Jun 28, 2018
This week on Off-Kilter, over the past 40 days, more than 2,000 people have been arrested across the country as part of nonviolent civil disobedience through the Poor People’s Campaign. Many of those activists came to DC this past Saturday to mark the completion of the campaign’s first phase as it continues the work that Dr. Martin Luther King, Jr. and others who founded the original Poor People’s Campaign began 50 years ago. Rebecca talks with Greg Kaufmann, editor in chief of TalkPoverty.org, about the activists fueling this growing movement and where it goes from here.
Next, this week marks the 80th anniversary of the Fair Labor Standards Act, which put in place the first-ever federal minimum wage and much more.
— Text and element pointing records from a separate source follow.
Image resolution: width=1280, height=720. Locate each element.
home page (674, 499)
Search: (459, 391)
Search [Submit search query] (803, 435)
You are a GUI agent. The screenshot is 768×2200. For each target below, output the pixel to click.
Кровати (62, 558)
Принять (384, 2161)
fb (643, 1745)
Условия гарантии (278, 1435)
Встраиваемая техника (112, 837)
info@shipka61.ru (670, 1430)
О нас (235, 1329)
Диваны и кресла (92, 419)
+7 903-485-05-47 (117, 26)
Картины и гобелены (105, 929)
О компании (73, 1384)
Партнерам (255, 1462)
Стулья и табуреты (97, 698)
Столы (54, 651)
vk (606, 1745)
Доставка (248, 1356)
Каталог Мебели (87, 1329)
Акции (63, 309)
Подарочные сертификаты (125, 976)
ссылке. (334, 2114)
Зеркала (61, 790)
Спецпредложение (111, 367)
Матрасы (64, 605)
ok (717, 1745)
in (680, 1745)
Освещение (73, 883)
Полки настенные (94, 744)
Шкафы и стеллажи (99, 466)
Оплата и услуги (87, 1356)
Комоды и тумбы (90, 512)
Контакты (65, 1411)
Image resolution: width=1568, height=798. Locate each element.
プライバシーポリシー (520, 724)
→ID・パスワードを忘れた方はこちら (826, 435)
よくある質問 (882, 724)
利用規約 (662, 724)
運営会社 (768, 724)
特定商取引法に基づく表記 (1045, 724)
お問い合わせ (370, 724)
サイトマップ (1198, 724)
But 80 years later, key parts of the law remain unchanged—including an obscure provision that allows people with disabilities to be paid pennies on the dollar for their labor. For a look at the history of the Fair Labor Standards Act—and how 80 years on, it’s still leaving workers with disabilities behind—Rebecca speaks with Rabia Belt, an assistant professor of law at Stanford Law School.
Later in the show, as June comes to a close, another Pride month is wrapping up. But the celebrations in places like San Francisco and New York look very different from those in places like rural Mississippi. In a state that helped put Mike Pence and his ideology into the White House, people like painter Jonathan Kent Adams are still finding ways to celebrate themselves and their communities. Rebecca (joined by David Ballard, one of Off-Kilter’s producers, in his on-air debut) talk with Jonathan about how he uses art as a tool for LGBTQ activism, what it was like growing up gay in rural Mississippi—and what marking Pride in the era of Trump looks like there.
But first, the Supreme Court continues its all-out assault on workers with the Janus decision; Alexandria Ocasio-Cortez rides to victory running on a platform of universal health care, abolishing ICE, and more; Michigan Governor Snyder signs a cruel bill putting 700,000 Michiganders’ Medicaid at risk; and in a rare piece of good news, the Clean Slate Act—first-of-its-kind legislation to enable people with minor criminal records to have their records automatically sealed once they’ve remained crime-free—becomes law in Pennsylvania; and more… Jeremy Slevin returns to unpack the news of the week ICYMI.